++++ INFORMATION SUPPLIED ++++

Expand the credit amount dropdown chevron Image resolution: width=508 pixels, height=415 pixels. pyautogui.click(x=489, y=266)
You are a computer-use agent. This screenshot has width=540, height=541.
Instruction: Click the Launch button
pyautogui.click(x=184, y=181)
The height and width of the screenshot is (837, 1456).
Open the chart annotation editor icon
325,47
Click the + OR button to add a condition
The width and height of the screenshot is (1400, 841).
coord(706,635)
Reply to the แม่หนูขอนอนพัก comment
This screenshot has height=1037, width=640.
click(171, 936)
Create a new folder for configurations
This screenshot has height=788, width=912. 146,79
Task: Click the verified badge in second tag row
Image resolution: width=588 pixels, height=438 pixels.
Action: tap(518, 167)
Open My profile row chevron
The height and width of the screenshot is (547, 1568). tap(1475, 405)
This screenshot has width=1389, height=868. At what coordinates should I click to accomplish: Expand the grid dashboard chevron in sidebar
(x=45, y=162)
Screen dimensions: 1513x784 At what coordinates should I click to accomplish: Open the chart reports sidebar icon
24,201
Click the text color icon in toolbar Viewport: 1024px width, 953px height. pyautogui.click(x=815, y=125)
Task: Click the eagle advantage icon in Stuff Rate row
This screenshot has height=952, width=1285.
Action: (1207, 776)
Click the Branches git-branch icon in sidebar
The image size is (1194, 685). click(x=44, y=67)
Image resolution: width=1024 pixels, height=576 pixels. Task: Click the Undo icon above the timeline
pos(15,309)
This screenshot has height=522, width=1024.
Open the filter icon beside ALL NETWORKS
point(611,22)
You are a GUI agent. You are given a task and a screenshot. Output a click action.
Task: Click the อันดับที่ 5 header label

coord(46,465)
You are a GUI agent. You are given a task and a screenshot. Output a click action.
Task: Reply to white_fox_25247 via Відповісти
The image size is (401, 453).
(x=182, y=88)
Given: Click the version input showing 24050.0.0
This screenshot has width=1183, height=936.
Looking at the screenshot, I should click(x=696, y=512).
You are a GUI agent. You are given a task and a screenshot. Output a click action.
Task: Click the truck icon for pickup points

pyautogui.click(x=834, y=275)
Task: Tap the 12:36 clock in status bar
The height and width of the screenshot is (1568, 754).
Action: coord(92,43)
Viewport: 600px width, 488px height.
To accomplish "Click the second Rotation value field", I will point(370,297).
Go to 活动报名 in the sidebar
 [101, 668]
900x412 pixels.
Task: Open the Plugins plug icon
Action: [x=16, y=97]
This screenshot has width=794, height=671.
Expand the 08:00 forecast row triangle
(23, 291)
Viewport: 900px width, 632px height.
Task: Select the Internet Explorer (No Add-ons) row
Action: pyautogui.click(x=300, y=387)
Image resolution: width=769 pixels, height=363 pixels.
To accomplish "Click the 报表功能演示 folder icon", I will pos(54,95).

++++

■ PROBLEM DETAILS:
Could you update the rows above so that every "sidebar" becomes "side panel", with nothing else changed?

■ ANSWER FOR THE TASK:
Expand the credit amount dropdown chevron Image resolution: width=508 pixels, height=415 pixels. pyautogui.click(x=489, y=266)
You are a computer-use agent. This screenshot has width=540, height=541.
Instruction: Click the Launch button
pyautogui.click(x=184, y=181)
The height and width of the screenshot is (837, 1456).
Open the chart annotation editor icon
325,47
Click the + OR button to add a condition
The width and height of the screenshot is (1400, 841).
coord(706,635)
Reply to the แม่หนูขอนอนพัก comment
This screenshot has height=1037, width=640.
click(171, 936)
Create a new folder for configurations
This screenshot has height=788, width=912. 146,79
Task: Click the verified badge in second tag row
Image resolution: width=588 pixels, height=438 pixels.
Action: tap(518, 167)
Open My profile row chevron
The height and width of the screenshot is (547, 1568). tap(1475, 405)
This screenshot has width=1389, height=868. At what coordinates should I click to accomplish: Expand the grid dashboard chevron in side panel
(x=45, y=162)
Screen dimensions: 1513x784 At what coordinates should I click to accomplish: Open the chart reports side panel icon
24,201
Click the text color icon in toolbar Viewport: 1024px width, 953px height. pyautogui.click(x=815, y=125)
Task: Click the eagle advantage icon in Stuff Rate row
This screenshot has height=952, width=1285.
Action: (1207, 776)
Click the Branches git-branch icon in side panel
The image size is (1194, 685). click(x=44, y=67)
Image resolution: width=1024 pixels, height=576 pixels. Task: Click the Undo icon above the timeline
pos(15,309)
This screenshot has height=522, width=1024.
Open the filter icon beside ALL NETWORKS
point(611,22)
You are a GUI agent. You are given a task and a screenshot. Output a click action.
Task: Click the อันดับที่ 5 header label

coord(46,465)
You are a GUI agent. You are given a task and a screenshot. Output a click action.
Task: Reply to white_fox_25247 via Відповісти
The image size is (401, 453).
(x=182, y=88)
Given: Click the version input showing 24050.0.0
This screenshot has width=1183, height=936.
Looking at the screenshot, I should click(x=696, y=512).
You are a GUI agent. You are given a task and a screenshot. Output a click action.
Task: Click the truck icon for pickup points

pyautogui.click(x=834, y=275)
Task: Tap the 12:36 clock in status bar
The height and width of the screenshot is (1568, 754).
Action: coord(92,43)
Viewport: 600px width, 488px height.
To accomplish "Click the second Rotation value field", I will point(370,297).
Go to 活动报名 in the side panel
 [101, 668]
900x412 pixels.
Task: Open the Plugins plug icon
Action: [x=16, y=97]
This screenshot has width=794, height=671.
Expand the 08:00 forecast row triangle
(23, 291)
Viewport: 900px width, 632px height.
Task: Select the Internet Explorer (No Add-ons) row
Action: pyautogui.click(x=300, y=387)
Image resolution: width=769 pixels, height=363 pixels.
To accomplish "Click the 报表功能演示 folder icon", I will pos(54,95).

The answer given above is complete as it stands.